MATERIALS PROVIDED Block Start

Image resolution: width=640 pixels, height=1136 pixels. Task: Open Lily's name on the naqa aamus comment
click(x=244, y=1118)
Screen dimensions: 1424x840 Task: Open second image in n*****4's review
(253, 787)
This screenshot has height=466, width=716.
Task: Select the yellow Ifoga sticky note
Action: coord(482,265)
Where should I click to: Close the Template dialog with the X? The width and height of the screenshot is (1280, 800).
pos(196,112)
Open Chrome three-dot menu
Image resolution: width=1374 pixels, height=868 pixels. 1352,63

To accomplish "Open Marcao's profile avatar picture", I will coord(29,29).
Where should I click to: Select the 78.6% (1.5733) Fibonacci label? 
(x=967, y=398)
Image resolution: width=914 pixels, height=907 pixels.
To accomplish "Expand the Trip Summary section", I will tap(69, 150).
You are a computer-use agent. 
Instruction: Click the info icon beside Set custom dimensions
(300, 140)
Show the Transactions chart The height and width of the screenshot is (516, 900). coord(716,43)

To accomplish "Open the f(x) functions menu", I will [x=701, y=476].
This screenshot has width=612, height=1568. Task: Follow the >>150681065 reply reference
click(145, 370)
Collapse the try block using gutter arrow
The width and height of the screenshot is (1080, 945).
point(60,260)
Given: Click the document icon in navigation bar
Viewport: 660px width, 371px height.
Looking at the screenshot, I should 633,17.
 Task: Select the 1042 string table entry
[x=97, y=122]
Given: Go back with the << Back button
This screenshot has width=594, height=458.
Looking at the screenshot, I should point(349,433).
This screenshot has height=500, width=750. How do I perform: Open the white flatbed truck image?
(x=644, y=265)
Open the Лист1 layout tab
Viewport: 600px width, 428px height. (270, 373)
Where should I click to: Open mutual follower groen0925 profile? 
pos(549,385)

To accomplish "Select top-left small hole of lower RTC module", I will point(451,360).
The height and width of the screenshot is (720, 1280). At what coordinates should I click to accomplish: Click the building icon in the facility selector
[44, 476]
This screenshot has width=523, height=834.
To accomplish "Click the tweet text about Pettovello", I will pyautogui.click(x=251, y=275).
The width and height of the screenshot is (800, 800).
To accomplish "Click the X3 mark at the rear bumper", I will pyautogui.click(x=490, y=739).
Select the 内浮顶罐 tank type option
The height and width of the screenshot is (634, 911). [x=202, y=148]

MATERIALS PROVIDED Block End

- WHAT YOU SHOULD DO
Output consists of exactly the lines from the one containing "The width and height of the screenshot is (800, 800)." to the end of the records above, retyped without change and with nothing extra.

- SOLUTION BELOW
The width and height of the screenshot is (800, 800).
To accomplish "Click the X3 mark at the rear bumper", I will pyautogui.click(x=490, y=739).
Select the 内浮顶罐 tank type option
The height and width of the screenshot is (634, 911). [x=202, y=148]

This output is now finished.